__Entries taken from a collection__:
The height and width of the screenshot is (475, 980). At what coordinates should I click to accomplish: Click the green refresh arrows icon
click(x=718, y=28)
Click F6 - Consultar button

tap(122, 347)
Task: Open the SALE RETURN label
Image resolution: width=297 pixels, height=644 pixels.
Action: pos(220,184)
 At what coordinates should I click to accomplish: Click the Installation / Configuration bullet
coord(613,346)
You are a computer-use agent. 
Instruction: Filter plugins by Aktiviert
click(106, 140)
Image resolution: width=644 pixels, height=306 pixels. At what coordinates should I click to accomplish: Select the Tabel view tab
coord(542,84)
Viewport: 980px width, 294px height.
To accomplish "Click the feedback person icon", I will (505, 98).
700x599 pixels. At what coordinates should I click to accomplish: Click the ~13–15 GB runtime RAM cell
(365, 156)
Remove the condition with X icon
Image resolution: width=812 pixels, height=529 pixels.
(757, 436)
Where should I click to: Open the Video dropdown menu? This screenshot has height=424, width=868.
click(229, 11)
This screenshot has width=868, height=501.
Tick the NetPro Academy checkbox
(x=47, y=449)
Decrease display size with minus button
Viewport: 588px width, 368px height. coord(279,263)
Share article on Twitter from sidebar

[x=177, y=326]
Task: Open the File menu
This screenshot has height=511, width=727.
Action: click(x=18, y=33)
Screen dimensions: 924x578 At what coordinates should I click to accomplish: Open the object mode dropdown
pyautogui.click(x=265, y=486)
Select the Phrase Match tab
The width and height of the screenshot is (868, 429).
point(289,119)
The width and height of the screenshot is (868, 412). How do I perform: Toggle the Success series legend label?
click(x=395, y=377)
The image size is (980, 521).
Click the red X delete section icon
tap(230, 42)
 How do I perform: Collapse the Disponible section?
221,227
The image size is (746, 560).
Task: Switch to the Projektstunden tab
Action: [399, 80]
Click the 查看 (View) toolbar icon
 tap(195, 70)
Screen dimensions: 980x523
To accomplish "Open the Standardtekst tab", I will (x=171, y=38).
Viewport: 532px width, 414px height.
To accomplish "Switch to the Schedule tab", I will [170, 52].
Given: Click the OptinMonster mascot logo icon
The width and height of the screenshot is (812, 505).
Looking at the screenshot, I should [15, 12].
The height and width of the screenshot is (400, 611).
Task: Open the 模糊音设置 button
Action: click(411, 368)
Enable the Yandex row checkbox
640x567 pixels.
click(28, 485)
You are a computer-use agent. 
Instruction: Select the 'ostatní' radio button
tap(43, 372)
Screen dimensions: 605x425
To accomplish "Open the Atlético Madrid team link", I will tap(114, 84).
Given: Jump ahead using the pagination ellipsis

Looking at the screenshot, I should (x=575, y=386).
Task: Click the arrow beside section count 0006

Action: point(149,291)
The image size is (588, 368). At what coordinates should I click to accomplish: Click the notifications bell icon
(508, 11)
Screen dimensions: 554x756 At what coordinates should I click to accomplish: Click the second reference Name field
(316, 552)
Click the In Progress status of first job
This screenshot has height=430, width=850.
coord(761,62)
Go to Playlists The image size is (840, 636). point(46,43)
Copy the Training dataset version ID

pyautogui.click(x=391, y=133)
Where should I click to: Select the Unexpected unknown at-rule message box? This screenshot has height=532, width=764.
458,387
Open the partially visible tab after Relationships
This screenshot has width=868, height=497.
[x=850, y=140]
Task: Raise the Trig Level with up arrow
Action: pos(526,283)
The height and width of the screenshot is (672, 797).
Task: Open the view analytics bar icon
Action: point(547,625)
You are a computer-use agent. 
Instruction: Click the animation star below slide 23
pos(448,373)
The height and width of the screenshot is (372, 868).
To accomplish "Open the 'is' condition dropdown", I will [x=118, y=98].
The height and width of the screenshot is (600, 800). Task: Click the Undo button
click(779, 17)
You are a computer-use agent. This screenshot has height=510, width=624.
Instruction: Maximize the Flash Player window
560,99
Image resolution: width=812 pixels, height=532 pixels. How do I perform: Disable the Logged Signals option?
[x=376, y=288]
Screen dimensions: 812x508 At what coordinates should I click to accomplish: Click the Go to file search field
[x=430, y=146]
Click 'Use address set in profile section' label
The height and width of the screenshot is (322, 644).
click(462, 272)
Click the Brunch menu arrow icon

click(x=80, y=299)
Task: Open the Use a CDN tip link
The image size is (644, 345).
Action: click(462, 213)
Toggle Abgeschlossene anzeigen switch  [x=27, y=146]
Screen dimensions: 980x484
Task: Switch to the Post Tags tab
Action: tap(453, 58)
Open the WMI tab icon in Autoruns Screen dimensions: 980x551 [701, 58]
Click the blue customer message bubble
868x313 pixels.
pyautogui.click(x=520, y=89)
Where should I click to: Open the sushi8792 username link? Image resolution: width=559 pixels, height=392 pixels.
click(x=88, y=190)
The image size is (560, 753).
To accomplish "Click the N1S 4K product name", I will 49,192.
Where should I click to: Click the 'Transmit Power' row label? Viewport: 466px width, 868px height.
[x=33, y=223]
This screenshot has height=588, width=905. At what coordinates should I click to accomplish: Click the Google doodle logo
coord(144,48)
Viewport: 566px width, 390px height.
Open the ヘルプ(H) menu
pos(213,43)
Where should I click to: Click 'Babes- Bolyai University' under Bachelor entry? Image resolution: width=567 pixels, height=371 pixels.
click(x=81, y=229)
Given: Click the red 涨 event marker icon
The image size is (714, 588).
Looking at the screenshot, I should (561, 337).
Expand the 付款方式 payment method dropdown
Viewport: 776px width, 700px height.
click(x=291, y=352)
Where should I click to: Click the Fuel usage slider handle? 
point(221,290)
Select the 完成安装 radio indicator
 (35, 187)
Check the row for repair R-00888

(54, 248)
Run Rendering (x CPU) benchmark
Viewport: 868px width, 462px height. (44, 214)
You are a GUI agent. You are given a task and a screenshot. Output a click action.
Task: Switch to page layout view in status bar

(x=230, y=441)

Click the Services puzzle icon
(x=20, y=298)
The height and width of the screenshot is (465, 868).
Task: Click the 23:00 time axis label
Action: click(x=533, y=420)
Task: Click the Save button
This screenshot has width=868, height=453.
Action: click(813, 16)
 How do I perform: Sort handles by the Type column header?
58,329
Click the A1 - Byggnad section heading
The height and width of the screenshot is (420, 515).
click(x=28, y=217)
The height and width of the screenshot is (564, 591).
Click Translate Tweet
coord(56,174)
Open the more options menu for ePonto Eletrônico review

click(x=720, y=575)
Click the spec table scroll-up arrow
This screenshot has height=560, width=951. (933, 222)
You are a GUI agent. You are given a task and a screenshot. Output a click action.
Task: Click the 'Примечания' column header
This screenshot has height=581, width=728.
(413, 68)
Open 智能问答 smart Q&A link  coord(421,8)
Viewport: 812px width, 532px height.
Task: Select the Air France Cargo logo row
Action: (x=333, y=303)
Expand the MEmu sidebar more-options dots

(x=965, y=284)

__ASSIGNMENT__:
The answer must be every line from the records above that contains the word "condition", copied out.

__RESULT FOR THIS EXERCISE__:
Remove the condition with X icon
To accomplish "Open the 'is' condition dropdown", I will [x=118, y=98].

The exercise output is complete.